ADM Completes Secondary Block Trade of Wilmar Shares

ADM has announced the completion of a secondary block trade of Wilmar ordinary shares totaling approximately $550 million.
ADM has announced the completion of a secondary block trade of Wilmar ordinary shares totaling approximately $550 million.

ADM has announced that it has completed its previously announced secondary block trade of approximately $550 million in Wilmar ordinary shares.

Previously: ADM Reports 2020 Second Quarter Earnings.

“We are exceptionally pleased with our longstanding relationship with Wilmar,” said ADM chairman and CEO Juan Luciano. “This transaction provides ADM with additional capital while retaining that strong relationship. We have no plans to sell additional Wilmar shares, and look forward to continuing our partnership for years to come.”

Wilmar, Asia’s leading agribusiness and packaged food oils company, is a strategic partner and one of ADM’s largest customers.

Previously: ADM, P2 Science Joint Development of Plant-Based Products.

ADM first partnered with Wilmar and its affiliated companies in the early 1990s when they jointly built a network of soybean processing operations in China, and ADM has been a significant investor in Wilmar since 1994.

Today, Wilmar is a key component of ADM’s strategy in emerging markets, including Asia Pacific; an important trade partner; and co-owner of joint venture Olenex, a major European provider of specialty oils.

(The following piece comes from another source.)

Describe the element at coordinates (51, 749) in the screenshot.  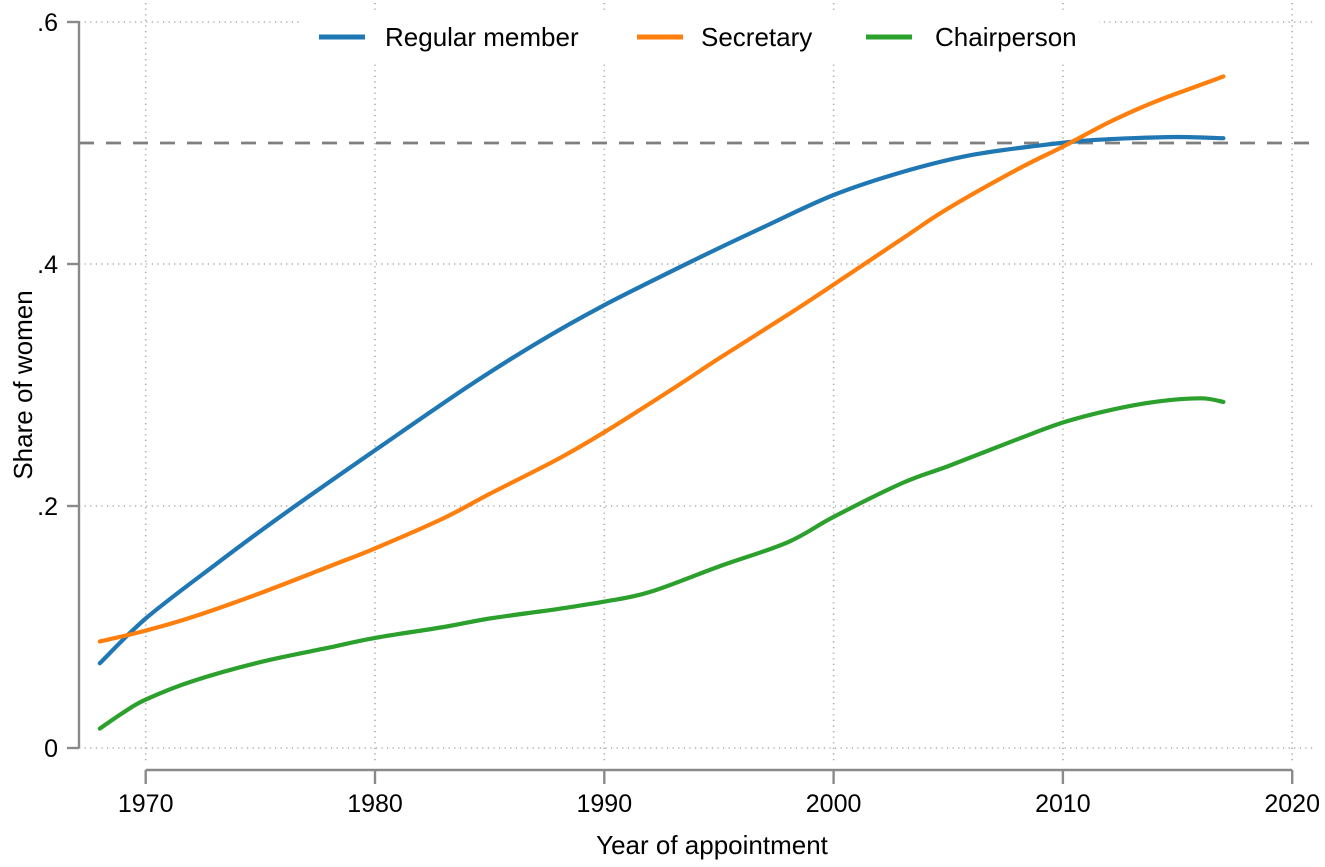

ADM expects to use the net proceeds from the transaction for general corporate purposes, which may include, without limitation, meeting its working capital requirements; funding its capital expenditures and possible acquisitions of, or investments in, business and assets; and acquiring outstanding shares of ADM common stock as part of its publicly announced stock repurchase program.

ADM will retain at least a 20% equity investment in Wilmar.

The Wilmar ordinary shares sold pursuant in the transaction have not been and will not be registered under the Securities Act of 1933, as amended, or the securities laws of any other jurisdiction and may not be offered or sold in the United States or to, or for the account or benefit of, U.S. persons (as defined in Regulation S) absent registration or an applicable exemption from registration requirements.